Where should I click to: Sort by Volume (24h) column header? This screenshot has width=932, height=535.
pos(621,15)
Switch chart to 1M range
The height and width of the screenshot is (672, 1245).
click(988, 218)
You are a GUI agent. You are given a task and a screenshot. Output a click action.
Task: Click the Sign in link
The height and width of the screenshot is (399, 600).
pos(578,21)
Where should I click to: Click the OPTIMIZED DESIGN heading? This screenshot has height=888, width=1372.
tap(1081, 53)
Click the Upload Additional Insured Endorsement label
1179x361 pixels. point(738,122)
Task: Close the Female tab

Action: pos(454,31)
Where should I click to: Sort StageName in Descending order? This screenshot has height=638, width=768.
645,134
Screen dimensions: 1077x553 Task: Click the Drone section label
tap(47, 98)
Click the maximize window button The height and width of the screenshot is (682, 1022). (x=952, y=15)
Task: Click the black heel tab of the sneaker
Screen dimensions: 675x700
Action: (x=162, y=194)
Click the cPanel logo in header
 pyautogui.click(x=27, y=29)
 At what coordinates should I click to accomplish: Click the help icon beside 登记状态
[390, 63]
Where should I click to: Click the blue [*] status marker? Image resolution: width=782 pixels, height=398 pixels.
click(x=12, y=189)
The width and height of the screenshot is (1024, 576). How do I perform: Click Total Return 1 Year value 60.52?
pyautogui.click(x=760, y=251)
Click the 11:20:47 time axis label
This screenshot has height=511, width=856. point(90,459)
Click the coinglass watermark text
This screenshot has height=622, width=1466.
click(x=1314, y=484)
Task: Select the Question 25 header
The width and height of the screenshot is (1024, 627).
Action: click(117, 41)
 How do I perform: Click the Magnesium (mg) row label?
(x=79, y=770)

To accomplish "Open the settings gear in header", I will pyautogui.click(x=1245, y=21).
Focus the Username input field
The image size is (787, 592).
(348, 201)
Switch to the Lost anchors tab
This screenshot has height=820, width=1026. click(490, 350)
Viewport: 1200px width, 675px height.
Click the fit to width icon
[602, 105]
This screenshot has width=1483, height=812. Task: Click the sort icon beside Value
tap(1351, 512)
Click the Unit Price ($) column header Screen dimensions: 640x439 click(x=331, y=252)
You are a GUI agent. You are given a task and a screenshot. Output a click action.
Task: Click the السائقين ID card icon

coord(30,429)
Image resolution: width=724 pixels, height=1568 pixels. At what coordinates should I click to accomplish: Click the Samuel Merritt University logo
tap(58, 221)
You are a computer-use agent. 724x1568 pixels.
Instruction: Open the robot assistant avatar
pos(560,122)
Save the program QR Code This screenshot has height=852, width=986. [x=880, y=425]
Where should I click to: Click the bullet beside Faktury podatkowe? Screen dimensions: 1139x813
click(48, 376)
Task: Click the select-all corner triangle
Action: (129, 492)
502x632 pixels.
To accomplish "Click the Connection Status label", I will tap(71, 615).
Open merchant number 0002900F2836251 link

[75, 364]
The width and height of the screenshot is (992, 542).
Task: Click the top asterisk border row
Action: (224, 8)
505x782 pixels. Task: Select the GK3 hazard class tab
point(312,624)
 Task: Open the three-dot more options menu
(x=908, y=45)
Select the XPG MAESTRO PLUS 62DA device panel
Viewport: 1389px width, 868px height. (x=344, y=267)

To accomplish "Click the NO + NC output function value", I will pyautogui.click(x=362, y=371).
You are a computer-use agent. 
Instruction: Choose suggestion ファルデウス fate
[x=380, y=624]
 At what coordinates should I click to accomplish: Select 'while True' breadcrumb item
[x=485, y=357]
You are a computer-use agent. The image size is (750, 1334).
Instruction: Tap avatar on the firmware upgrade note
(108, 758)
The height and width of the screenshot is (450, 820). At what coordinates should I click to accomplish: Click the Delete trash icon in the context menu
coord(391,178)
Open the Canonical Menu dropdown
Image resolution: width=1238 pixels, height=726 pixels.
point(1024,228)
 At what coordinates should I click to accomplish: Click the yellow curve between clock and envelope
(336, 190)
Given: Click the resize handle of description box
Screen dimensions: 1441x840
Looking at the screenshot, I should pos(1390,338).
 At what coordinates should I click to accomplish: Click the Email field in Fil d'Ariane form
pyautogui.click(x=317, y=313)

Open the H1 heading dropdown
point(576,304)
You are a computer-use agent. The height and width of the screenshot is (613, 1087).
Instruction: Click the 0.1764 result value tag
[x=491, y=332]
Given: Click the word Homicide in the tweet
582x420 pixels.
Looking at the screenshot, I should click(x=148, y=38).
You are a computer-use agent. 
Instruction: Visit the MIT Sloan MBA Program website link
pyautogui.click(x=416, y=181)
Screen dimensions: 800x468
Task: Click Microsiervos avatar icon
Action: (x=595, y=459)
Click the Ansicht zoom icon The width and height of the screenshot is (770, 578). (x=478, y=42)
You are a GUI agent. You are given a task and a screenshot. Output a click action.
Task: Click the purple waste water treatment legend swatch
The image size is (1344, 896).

• • •

| What you have to do |
Copy each line containing the word "computer" from the data.

| Output of the exercise |
You are a computer-use agent. 724x1568 pixels.
You are a computer-use agent. 
You are a computer-use agent. The image size is (750, 1334).
You are a computer-use agent. The height and width of the screenshot is (613, 1087).
You are a computer-use agent. 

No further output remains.